Collected data:
—————

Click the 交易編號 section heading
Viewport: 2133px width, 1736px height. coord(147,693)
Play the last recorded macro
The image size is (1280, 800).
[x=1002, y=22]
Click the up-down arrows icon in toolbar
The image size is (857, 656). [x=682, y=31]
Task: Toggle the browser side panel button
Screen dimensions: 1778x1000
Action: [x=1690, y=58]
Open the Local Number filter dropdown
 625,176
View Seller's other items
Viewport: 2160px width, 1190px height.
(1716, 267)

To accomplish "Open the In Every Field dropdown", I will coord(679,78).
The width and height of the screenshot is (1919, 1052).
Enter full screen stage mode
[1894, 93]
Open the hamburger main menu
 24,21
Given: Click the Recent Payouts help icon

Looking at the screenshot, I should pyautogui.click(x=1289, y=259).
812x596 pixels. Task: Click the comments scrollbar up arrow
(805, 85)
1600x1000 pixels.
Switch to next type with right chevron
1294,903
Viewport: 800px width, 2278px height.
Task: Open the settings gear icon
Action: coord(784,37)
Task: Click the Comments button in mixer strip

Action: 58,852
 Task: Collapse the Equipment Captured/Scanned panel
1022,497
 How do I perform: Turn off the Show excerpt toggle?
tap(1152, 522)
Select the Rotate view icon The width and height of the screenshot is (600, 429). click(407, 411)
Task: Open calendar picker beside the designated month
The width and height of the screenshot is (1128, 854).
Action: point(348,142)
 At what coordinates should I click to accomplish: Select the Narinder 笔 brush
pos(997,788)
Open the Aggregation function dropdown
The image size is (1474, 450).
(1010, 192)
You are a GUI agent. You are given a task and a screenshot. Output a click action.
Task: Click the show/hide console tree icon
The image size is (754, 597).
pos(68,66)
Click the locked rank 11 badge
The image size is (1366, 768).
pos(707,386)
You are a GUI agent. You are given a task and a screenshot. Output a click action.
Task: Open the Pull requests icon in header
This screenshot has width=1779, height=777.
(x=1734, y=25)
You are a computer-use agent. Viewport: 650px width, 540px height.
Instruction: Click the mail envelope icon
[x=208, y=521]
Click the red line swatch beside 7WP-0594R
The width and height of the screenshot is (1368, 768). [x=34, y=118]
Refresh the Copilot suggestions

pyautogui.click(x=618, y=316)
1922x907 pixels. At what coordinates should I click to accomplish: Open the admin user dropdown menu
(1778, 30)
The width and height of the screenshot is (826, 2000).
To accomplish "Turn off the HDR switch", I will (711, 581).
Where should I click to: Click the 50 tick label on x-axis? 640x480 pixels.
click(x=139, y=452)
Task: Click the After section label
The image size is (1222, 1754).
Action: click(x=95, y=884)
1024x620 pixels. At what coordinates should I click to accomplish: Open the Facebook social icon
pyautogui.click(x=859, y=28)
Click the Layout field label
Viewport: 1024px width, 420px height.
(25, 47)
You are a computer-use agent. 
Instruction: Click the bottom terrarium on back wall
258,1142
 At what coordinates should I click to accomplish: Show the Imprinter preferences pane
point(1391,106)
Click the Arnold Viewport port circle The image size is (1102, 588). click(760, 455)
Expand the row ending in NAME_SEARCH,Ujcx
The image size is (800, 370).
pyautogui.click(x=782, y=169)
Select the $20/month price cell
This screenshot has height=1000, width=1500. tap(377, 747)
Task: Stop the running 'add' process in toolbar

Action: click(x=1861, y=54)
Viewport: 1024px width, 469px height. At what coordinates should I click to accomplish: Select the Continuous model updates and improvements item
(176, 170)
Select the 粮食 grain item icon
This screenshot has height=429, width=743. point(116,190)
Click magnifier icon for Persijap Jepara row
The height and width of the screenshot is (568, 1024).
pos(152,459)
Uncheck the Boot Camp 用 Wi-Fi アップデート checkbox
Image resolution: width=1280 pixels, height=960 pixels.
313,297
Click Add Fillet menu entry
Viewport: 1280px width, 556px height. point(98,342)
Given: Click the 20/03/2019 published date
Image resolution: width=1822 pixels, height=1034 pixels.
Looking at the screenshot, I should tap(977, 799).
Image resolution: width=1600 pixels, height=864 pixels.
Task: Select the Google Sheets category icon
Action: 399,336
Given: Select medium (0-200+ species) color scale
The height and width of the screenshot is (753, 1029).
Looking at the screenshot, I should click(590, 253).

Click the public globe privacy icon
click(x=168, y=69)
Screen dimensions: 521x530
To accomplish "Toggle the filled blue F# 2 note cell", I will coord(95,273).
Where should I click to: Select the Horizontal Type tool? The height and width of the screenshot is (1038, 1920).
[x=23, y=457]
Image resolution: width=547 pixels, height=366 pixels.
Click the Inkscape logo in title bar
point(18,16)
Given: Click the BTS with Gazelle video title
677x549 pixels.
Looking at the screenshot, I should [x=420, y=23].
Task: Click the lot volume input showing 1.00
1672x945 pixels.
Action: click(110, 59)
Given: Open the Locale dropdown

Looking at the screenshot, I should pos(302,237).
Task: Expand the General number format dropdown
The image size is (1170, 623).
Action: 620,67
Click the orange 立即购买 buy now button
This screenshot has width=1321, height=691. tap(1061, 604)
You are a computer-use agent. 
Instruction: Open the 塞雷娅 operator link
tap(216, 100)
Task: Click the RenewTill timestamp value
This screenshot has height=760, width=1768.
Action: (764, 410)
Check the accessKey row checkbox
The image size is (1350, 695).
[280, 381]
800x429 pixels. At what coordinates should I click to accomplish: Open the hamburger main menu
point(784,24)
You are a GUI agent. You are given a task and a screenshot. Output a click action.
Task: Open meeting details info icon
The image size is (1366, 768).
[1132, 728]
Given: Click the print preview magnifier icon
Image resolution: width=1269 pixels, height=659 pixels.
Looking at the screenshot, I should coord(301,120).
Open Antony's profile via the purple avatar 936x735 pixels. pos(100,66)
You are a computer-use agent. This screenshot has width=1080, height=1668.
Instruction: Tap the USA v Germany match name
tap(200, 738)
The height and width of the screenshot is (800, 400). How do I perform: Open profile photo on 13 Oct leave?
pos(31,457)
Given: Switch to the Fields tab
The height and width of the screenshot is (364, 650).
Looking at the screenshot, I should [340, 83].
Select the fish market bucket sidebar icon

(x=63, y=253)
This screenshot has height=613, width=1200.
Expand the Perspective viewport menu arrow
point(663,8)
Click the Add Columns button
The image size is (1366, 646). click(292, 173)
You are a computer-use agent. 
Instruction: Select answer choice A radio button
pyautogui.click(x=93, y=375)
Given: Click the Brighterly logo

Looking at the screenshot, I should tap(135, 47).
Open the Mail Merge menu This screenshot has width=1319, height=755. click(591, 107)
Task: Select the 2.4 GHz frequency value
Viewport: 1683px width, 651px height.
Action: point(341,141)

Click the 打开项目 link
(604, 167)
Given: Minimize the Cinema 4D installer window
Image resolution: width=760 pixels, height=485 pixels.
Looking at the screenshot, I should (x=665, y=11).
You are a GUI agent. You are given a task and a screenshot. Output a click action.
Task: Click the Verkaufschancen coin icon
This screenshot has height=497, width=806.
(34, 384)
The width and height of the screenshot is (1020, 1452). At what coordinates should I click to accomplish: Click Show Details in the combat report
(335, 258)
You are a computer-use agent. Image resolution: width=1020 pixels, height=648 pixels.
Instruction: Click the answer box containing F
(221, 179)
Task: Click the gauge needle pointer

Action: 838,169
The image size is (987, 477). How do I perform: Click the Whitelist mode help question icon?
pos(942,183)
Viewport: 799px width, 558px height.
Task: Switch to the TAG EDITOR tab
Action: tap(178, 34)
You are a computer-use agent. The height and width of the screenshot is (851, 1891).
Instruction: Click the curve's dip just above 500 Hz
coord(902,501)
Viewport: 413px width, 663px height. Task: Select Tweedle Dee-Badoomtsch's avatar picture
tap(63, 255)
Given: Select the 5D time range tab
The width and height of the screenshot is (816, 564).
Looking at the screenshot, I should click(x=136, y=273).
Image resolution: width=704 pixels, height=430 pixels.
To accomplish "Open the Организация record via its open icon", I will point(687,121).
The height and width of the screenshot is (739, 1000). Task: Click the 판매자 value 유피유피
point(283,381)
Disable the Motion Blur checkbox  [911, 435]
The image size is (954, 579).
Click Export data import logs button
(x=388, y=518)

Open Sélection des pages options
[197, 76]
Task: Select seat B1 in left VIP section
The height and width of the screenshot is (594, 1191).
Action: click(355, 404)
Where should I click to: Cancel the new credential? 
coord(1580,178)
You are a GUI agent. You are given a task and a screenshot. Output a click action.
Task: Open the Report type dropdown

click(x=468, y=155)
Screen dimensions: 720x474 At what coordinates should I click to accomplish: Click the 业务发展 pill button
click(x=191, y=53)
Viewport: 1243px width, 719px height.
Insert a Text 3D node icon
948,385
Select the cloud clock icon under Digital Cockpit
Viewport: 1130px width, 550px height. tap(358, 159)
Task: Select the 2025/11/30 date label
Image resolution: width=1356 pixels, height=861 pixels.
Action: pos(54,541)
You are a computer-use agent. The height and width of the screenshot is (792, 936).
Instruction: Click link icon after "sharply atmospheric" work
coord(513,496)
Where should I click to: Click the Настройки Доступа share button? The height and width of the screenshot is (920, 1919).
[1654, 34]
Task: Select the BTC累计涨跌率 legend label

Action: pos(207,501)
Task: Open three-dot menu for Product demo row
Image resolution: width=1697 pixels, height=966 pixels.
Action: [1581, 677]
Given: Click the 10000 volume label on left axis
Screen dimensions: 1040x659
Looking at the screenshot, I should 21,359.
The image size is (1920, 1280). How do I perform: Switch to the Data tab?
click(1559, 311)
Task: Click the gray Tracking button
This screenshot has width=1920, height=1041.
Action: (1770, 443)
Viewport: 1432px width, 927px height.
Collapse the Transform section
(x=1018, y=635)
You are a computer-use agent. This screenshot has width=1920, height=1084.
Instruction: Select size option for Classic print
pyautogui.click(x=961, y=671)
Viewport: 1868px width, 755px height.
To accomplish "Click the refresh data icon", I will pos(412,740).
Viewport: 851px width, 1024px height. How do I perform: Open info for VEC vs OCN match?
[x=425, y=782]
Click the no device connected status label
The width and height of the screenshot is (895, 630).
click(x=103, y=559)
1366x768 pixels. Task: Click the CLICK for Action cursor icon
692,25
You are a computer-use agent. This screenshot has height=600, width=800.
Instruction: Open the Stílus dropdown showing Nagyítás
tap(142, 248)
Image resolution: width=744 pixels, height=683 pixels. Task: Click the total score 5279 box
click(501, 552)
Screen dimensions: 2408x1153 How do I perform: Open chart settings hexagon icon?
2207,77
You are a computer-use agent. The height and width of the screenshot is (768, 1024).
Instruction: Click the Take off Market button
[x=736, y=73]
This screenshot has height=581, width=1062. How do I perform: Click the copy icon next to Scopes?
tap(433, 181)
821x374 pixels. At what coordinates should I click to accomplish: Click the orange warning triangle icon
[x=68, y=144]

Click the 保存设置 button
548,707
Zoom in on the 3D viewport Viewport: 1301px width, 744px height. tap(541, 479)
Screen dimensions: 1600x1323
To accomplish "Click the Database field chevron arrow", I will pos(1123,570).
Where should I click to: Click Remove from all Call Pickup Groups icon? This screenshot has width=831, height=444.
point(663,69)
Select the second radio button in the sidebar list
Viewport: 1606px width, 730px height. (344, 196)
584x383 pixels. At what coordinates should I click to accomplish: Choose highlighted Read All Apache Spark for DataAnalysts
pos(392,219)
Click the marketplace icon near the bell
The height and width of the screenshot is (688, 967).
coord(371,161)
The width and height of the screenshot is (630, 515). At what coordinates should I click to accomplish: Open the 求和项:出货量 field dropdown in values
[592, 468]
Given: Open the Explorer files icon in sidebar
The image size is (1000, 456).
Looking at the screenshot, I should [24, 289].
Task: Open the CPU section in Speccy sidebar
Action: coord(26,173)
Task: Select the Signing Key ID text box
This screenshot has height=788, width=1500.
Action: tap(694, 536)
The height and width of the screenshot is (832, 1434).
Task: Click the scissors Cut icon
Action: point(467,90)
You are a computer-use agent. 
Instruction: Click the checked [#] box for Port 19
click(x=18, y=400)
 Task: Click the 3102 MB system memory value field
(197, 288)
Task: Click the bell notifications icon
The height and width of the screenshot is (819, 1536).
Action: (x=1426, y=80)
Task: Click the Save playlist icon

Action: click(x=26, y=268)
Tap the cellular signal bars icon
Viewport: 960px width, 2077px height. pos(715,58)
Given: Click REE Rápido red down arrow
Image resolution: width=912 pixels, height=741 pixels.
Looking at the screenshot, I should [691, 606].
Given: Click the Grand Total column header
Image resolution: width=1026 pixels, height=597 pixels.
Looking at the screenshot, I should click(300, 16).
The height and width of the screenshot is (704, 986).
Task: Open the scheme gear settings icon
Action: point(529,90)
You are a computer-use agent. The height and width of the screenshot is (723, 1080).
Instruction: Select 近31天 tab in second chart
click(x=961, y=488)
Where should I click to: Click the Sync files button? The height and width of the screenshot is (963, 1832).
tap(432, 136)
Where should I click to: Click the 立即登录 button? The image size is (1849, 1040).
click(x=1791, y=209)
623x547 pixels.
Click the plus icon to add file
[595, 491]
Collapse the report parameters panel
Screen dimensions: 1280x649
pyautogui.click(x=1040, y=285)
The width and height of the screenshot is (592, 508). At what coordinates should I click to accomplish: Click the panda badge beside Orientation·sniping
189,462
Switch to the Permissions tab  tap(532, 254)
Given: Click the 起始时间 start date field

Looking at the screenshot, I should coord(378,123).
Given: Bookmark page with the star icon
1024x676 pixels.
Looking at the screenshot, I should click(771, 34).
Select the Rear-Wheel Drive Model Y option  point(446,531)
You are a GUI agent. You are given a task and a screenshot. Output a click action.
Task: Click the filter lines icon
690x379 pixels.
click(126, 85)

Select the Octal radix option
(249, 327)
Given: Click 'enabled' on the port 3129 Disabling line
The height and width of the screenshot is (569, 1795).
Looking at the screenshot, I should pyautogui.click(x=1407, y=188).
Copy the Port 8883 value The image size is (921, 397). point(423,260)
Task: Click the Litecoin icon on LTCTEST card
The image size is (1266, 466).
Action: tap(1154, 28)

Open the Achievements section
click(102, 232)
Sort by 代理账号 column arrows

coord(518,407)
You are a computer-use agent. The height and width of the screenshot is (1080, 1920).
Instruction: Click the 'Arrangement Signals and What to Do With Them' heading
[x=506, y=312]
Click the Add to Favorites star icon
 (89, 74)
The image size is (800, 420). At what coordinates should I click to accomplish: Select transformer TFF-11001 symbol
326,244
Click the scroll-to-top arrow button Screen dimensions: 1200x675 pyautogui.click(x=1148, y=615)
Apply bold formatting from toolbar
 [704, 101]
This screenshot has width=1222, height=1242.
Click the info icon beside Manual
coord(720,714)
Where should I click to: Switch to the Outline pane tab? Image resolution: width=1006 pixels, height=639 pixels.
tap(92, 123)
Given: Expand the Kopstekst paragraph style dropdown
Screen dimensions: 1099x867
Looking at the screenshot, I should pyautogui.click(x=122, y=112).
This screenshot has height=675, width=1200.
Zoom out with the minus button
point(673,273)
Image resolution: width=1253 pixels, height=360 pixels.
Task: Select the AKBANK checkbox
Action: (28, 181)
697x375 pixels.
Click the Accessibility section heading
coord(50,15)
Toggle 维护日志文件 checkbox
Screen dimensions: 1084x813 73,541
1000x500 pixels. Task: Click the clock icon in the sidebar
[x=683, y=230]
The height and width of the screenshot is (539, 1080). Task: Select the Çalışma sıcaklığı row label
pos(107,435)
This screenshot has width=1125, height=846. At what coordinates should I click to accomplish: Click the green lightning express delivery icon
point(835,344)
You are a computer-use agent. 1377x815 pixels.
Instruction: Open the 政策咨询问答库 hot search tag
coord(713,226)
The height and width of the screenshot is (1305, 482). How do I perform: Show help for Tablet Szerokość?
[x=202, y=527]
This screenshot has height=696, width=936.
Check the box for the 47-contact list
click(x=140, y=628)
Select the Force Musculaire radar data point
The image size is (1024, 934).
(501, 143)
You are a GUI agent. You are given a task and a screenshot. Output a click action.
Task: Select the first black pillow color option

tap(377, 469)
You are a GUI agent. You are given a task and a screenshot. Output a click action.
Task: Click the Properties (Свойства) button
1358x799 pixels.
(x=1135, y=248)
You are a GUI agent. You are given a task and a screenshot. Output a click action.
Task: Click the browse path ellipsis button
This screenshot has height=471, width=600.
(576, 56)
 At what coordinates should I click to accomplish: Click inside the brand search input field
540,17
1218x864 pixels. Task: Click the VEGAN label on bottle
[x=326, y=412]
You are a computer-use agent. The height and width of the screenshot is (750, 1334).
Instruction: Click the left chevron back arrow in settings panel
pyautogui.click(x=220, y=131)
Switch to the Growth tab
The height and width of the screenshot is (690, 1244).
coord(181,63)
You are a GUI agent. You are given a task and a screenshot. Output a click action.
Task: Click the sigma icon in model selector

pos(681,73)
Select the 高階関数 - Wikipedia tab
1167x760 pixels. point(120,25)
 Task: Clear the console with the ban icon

—————

Would you filter the records and copy each line that contains the word "will"?

* [WRITTEN ANSWER]
To accomplish "Open the In Every Field dropdown", I will coord(679,78).
To accomplish "Turn off the HDR switch", I will (711, 581).
To accomplish "Toggle the filled blue F# 2 note cell", I will coord(95,273).
To accomplish "Open the Организация record via its open icon", I will point(687,121).
To accomplish "Click the refresh data icon", I will pos(412,740).
To accomplish "Click the Database field chevron arrow", I will pos(1123,570).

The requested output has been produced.